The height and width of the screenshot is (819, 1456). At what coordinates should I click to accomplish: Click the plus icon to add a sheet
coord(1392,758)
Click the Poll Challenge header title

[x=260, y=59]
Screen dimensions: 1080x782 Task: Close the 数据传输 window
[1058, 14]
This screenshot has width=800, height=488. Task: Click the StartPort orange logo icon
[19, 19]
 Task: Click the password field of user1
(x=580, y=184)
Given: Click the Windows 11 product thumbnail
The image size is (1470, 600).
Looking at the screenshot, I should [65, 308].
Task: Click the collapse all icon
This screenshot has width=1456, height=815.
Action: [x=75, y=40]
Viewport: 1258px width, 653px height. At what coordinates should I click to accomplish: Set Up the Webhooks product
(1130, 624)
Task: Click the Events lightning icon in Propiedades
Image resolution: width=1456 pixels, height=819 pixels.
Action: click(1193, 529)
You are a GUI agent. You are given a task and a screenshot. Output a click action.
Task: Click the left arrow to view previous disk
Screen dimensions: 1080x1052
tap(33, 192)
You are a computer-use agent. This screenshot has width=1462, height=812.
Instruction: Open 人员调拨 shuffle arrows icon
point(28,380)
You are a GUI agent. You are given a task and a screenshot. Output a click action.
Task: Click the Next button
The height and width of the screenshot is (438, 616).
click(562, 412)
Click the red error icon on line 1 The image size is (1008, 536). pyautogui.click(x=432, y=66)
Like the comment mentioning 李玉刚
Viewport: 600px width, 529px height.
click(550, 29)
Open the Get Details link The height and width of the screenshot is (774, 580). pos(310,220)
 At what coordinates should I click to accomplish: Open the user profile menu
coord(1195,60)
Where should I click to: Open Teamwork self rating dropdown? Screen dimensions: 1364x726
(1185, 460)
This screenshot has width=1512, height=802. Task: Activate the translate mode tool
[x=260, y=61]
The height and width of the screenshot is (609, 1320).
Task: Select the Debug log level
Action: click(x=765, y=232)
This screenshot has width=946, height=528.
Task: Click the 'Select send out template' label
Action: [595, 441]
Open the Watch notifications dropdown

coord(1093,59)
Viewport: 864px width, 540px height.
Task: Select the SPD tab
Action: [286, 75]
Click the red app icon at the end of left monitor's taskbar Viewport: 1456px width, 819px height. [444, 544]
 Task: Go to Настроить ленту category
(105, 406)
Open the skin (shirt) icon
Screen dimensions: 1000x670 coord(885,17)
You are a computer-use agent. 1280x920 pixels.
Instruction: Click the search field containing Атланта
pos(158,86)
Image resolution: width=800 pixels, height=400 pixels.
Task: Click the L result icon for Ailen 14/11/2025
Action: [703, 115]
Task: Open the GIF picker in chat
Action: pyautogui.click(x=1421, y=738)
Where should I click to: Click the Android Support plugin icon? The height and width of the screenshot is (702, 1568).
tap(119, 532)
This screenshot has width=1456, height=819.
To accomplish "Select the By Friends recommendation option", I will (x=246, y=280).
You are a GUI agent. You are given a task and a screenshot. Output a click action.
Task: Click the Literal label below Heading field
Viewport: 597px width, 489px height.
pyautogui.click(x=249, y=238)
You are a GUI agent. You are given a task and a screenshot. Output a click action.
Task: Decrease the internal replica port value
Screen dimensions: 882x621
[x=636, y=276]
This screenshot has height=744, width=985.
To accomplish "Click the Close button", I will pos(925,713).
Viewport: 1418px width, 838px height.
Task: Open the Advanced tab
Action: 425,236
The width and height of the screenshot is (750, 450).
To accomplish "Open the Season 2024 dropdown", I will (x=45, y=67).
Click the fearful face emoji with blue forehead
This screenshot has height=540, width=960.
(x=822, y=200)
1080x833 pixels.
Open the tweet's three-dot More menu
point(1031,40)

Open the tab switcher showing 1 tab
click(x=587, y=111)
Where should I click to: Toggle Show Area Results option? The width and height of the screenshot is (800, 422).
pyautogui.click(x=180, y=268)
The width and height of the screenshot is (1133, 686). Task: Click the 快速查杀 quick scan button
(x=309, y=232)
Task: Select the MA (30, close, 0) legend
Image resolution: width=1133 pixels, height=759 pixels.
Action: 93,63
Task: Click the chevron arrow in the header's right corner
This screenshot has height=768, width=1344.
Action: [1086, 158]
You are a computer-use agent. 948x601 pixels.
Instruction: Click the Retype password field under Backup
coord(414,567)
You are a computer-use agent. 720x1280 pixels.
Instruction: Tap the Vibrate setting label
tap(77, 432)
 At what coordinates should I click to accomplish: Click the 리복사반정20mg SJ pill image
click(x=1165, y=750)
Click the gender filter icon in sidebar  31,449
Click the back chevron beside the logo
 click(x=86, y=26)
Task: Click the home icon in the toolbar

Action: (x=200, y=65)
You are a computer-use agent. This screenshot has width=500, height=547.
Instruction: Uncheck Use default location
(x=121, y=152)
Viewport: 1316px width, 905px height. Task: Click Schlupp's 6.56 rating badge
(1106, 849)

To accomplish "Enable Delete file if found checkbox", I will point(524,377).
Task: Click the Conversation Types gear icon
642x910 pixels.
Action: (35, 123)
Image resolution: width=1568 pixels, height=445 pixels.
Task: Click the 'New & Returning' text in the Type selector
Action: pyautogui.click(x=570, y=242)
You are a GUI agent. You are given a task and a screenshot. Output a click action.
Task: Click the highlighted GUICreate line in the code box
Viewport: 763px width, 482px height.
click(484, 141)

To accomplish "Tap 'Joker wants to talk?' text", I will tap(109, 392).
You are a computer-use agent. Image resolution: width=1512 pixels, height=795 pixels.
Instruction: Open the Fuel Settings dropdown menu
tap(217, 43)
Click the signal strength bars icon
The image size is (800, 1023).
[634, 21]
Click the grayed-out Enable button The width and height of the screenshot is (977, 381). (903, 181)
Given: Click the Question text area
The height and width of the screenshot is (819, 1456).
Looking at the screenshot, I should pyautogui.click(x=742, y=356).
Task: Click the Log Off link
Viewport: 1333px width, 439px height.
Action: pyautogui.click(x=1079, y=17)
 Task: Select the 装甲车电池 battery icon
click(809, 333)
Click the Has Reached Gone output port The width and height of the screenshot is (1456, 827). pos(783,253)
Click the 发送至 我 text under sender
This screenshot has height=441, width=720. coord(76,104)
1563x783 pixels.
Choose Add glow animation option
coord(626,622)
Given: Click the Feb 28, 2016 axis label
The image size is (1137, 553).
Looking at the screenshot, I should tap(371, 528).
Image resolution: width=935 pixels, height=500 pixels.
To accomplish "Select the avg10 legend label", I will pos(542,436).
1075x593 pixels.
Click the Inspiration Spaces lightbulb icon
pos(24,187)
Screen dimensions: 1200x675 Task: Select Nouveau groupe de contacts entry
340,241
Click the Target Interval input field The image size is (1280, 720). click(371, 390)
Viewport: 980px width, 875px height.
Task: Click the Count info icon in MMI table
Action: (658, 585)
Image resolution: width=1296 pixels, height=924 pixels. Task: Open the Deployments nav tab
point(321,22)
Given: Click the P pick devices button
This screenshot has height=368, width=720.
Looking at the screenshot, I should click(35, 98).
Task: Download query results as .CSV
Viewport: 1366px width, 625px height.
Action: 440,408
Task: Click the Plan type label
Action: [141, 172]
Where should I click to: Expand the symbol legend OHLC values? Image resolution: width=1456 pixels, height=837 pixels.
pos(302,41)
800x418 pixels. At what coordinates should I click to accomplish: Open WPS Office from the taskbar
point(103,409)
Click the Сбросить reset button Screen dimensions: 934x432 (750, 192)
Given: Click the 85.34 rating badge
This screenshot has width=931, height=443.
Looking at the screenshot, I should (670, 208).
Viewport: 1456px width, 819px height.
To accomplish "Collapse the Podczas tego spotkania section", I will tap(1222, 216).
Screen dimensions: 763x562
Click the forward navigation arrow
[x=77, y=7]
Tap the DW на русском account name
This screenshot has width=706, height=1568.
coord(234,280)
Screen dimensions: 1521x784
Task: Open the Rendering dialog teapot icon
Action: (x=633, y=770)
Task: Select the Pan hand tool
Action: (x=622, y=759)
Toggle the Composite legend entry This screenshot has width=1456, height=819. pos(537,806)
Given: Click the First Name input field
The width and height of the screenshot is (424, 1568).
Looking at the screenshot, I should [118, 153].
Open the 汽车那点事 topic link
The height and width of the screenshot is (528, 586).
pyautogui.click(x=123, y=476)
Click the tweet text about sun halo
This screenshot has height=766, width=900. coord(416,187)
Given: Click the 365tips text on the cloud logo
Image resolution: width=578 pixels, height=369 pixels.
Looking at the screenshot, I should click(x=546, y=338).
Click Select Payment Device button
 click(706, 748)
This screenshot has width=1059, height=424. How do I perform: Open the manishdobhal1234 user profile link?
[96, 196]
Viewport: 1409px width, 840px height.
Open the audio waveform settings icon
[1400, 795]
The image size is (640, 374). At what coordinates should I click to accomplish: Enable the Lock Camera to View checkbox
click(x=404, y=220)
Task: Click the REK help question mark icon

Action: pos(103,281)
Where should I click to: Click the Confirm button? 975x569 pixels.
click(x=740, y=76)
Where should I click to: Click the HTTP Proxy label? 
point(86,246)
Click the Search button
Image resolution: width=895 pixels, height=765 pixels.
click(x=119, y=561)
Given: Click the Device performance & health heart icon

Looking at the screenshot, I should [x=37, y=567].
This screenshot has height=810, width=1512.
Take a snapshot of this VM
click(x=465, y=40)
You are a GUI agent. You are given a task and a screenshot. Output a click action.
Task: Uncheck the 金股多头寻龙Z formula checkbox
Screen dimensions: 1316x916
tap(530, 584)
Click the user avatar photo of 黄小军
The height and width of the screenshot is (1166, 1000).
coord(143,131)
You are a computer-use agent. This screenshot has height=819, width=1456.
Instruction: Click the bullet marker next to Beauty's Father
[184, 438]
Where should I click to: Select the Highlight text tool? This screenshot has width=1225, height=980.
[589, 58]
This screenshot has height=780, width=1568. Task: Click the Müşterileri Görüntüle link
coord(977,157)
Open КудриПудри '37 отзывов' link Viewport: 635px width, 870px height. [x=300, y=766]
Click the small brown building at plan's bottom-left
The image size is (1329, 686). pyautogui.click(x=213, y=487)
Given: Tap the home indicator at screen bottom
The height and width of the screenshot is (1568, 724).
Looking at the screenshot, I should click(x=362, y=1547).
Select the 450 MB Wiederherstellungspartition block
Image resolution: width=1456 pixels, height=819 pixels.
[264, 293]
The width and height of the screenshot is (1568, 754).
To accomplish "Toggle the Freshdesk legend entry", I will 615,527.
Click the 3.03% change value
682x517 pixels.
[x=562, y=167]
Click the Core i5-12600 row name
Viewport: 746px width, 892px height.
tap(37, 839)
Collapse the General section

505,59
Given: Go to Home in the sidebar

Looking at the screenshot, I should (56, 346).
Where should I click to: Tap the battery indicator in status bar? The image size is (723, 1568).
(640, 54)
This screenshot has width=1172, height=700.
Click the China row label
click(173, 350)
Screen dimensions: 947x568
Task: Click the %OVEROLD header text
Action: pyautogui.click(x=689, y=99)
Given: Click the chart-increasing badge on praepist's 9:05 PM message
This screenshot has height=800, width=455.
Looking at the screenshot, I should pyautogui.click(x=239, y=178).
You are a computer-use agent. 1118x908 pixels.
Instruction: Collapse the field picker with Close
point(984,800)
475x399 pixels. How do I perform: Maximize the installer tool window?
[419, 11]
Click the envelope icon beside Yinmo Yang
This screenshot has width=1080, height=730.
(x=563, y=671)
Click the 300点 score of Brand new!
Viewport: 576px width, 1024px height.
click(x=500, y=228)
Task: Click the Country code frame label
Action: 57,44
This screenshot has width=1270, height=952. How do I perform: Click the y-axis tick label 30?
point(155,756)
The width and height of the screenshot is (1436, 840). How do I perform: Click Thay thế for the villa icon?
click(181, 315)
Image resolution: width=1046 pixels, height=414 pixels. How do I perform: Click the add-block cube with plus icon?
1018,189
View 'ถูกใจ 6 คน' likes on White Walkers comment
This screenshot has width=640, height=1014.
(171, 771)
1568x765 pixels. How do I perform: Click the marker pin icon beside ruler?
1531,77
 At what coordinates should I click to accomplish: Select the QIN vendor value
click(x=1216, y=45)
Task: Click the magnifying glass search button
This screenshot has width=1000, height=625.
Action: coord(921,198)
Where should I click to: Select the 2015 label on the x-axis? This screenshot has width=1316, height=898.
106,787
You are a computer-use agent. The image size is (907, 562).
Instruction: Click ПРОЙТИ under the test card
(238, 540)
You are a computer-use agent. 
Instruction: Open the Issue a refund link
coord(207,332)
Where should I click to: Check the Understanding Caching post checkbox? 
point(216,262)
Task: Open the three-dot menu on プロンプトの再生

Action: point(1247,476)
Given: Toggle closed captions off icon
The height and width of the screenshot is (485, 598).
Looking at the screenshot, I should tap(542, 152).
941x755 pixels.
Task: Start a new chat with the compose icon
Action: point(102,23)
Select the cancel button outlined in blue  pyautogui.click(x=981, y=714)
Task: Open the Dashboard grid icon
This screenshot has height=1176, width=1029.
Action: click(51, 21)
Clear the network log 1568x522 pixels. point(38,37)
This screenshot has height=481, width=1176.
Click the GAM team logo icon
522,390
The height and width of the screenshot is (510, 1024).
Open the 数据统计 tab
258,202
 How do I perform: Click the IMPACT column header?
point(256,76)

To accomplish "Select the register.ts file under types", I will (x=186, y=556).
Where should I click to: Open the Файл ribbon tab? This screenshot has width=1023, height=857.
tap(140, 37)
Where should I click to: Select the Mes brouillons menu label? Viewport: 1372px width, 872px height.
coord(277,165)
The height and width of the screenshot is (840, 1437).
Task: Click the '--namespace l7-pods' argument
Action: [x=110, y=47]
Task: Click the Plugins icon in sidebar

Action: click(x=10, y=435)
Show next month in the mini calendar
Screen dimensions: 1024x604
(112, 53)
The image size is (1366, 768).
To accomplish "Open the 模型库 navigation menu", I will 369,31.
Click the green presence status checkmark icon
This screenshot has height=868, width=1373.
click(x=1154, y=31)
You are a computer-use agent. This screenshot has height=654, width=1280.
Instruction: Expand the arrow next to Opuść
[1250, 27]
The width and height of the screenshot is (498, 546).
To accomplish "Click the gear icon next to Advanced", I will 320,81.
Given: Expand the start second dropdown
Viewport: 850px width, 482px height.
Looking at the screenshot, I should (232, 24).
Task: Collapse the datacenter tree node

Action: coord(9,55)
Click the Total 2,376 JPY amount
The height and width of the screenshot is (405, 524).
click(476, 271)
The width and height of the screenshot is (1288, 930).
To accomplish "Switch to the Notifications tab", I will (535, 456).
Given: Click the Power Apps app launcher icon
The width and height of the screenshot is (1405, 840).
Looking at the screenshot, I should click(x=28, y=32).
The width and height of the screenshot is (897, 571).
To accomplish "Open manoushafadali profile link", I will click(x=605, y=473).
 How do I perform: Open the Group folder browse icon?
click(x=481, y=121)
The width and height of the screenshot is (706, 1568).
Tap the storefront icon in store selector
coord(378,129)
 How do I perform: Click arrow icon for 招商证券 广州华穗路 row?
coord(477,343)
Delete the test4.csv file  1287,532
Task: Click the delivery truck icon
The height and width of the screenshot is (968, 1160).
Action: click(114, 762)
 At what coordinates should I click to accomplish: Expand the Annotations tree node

• • • • • • •

Problem requirements: Copy the item lines exactly as they appear, starting at the line containing "Given: Click the Question text area" and ending at the line containing "should pyautogui.click(x=742, y=356).".

Finished answer:
Given: Click the Question text area
The height and width of the screenshot is (819, 1456).
Looking at the screenshot, I should pyautogui.click(x=742, y=356).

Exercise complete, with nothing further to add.